[Opening PROVIDED INFORMATION section]

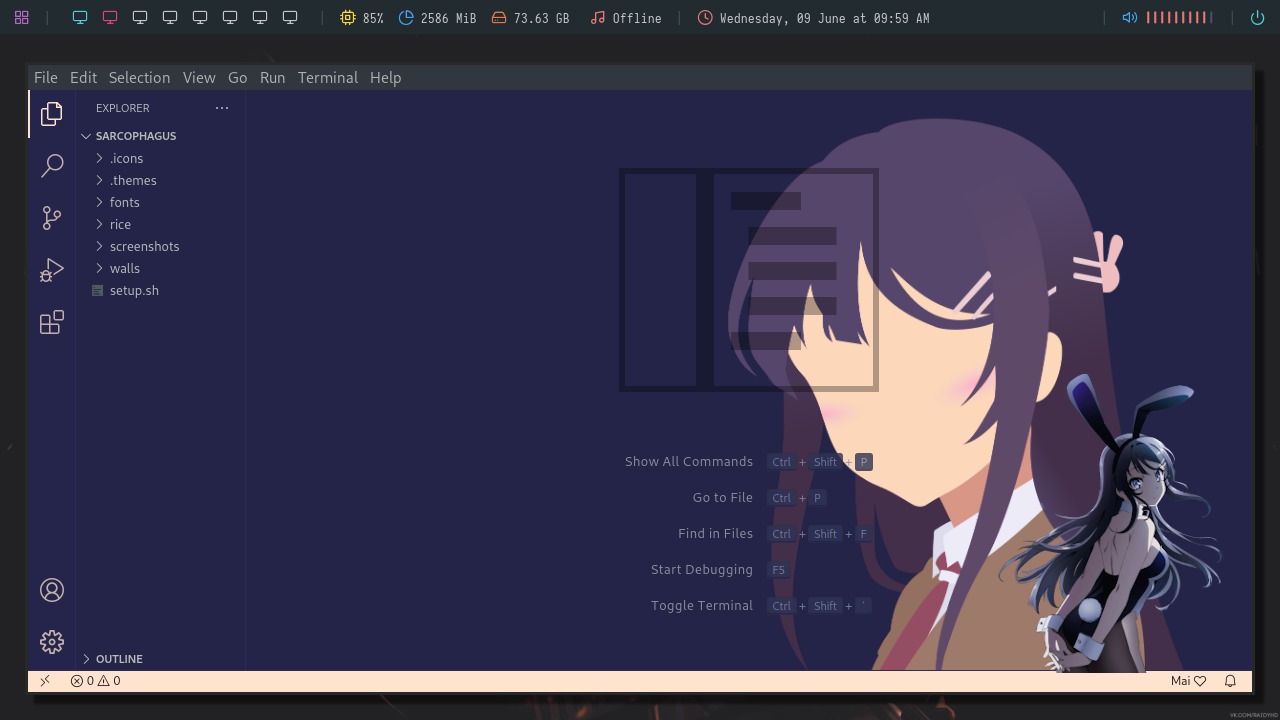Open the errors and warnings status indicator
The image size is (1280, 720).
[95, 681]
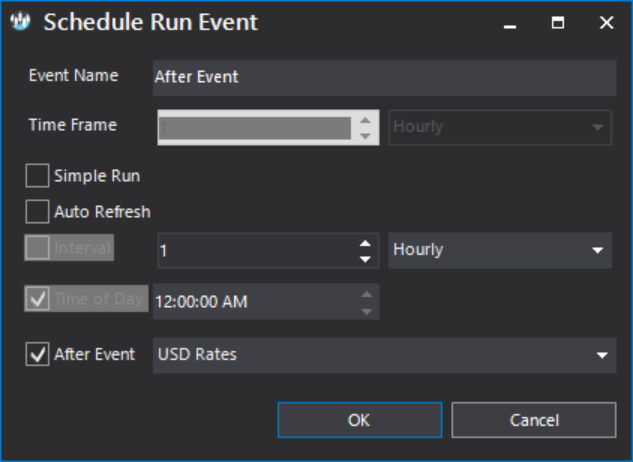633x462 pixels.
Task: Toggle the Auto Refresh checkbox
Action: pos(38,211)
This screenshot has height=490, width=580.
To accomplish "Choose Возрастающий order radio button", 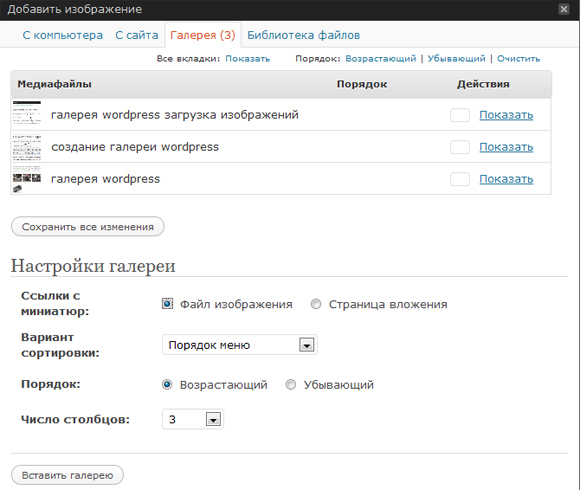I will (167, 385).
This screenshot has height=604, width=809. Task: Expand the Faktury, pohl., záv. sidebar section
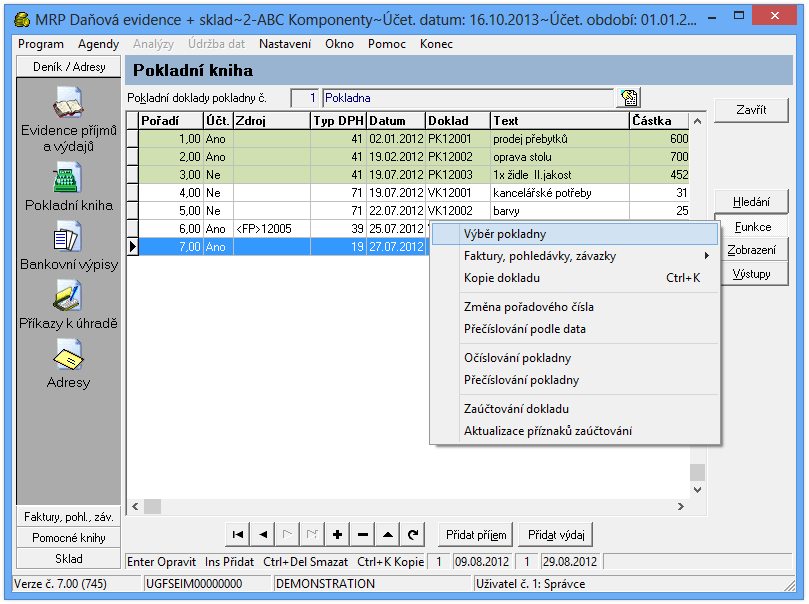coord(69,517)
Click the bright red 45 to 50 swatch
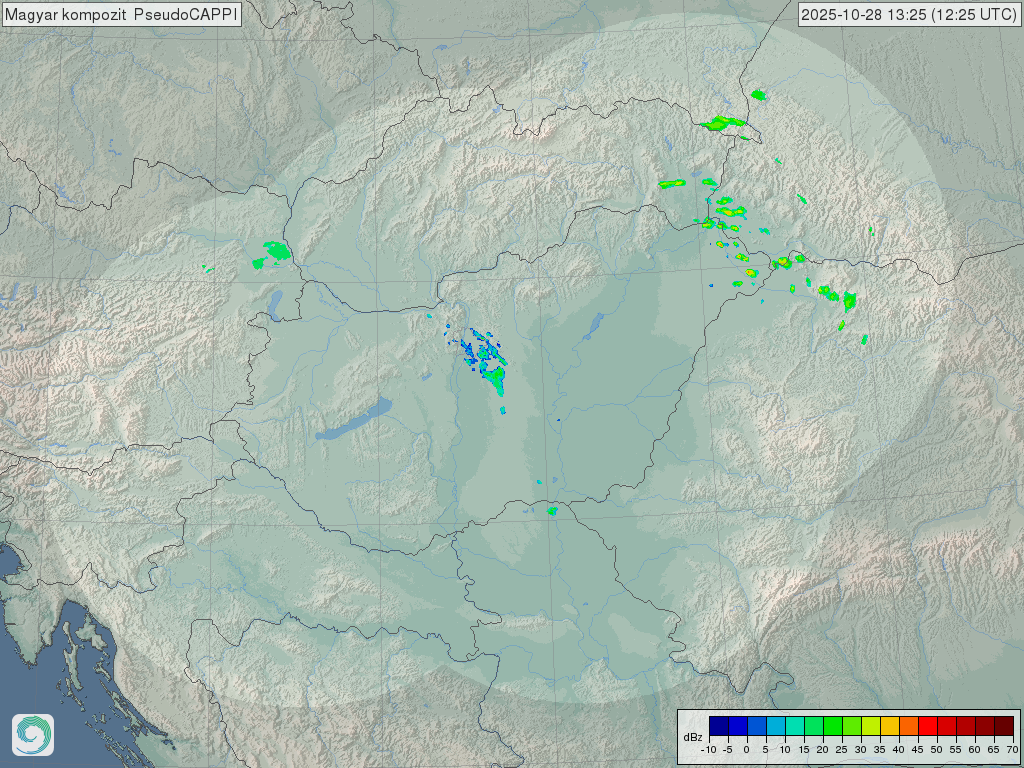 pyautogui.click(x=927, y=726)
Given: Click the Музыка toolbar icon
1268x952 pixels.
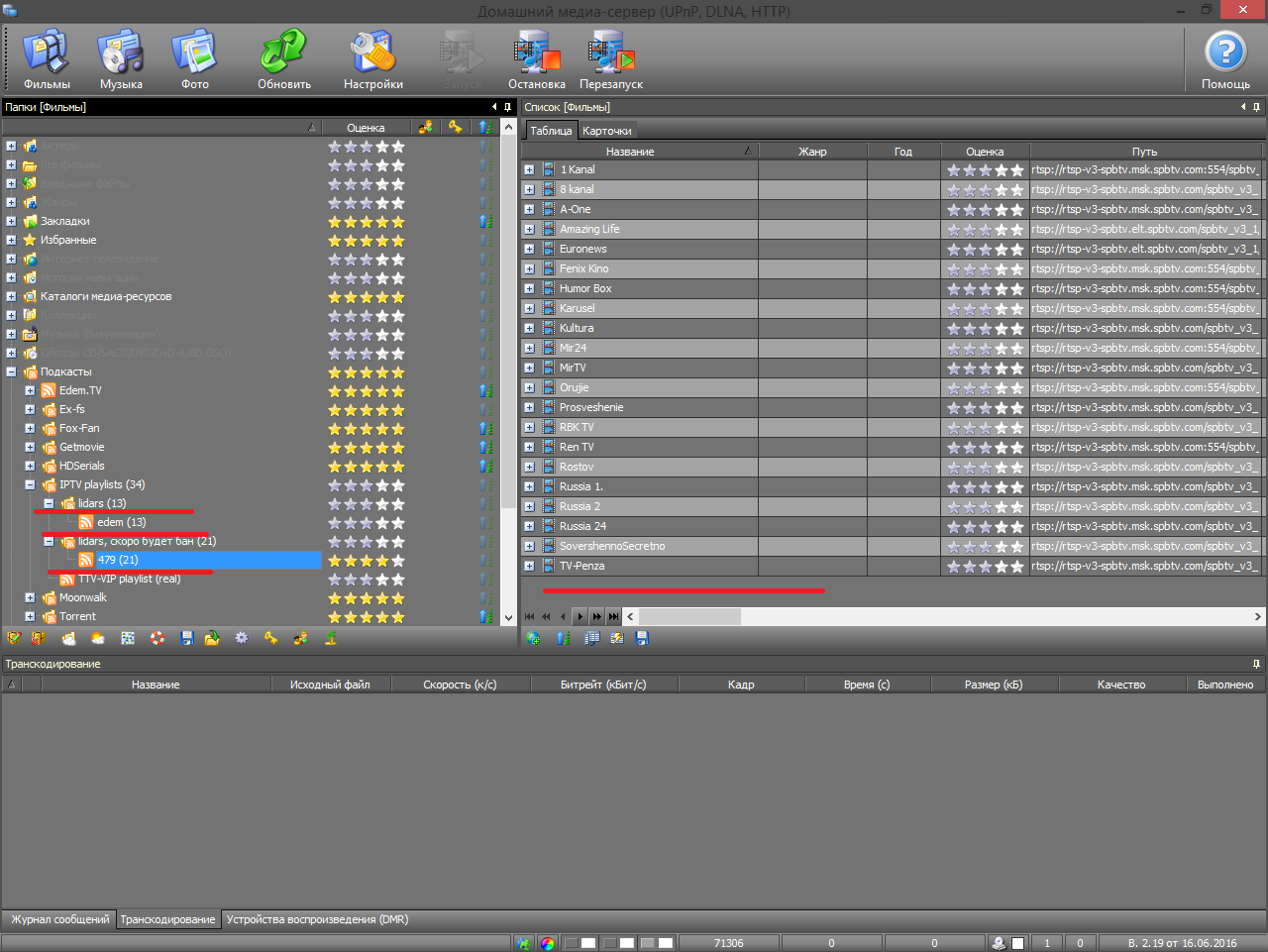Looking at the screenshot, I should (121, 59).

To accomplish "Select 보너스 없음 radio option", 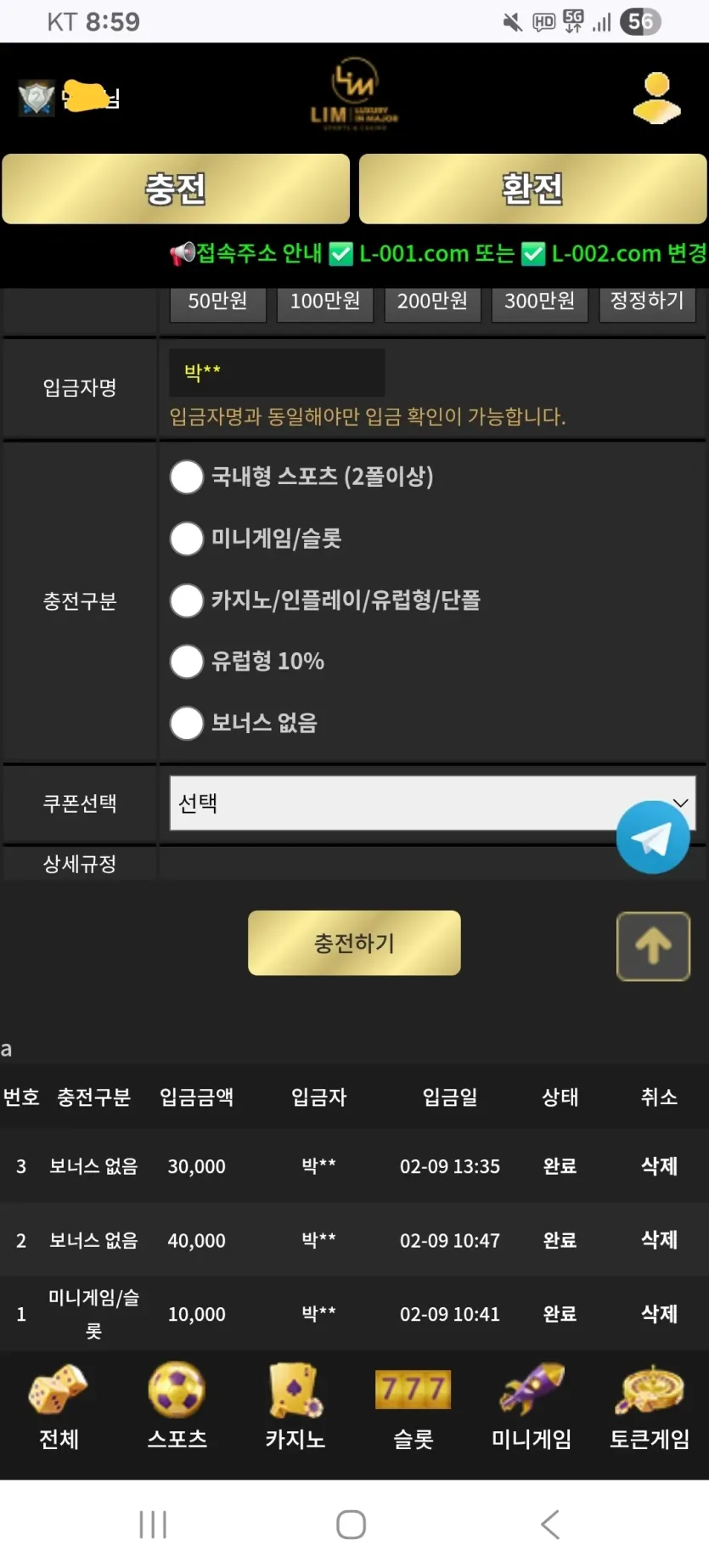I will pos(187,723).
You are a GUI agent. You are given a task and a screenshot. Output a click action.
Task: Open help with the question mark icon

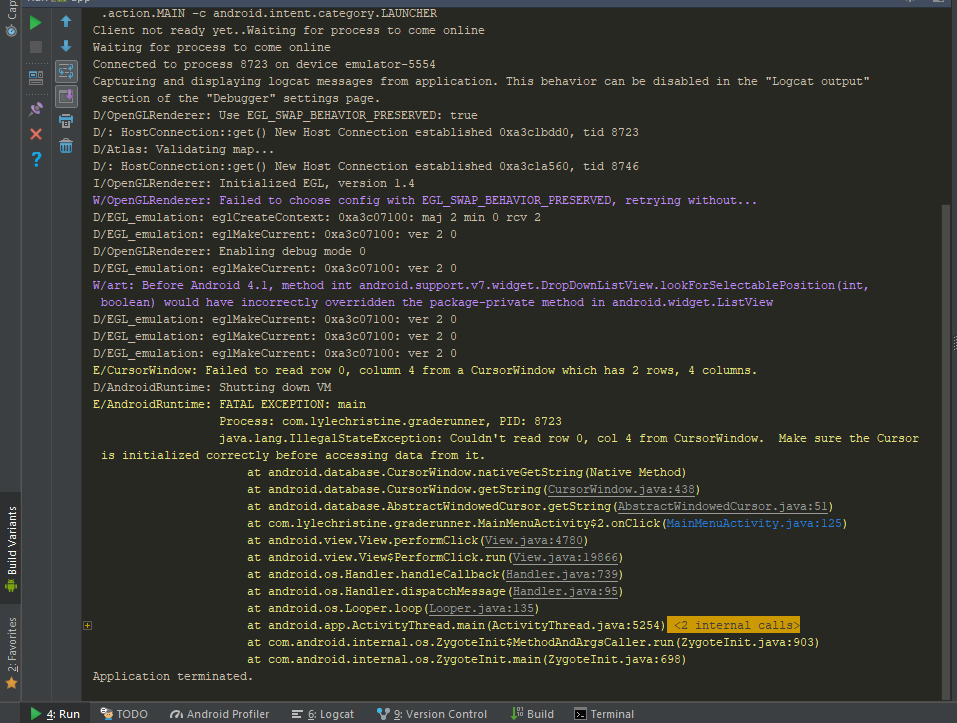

[Closing PROVIDED INFORMATION section]

TASK DIRECTIONS: Count every line of the records that holds "icon". State the number, nothing else.

YOUR SOLUTION: 2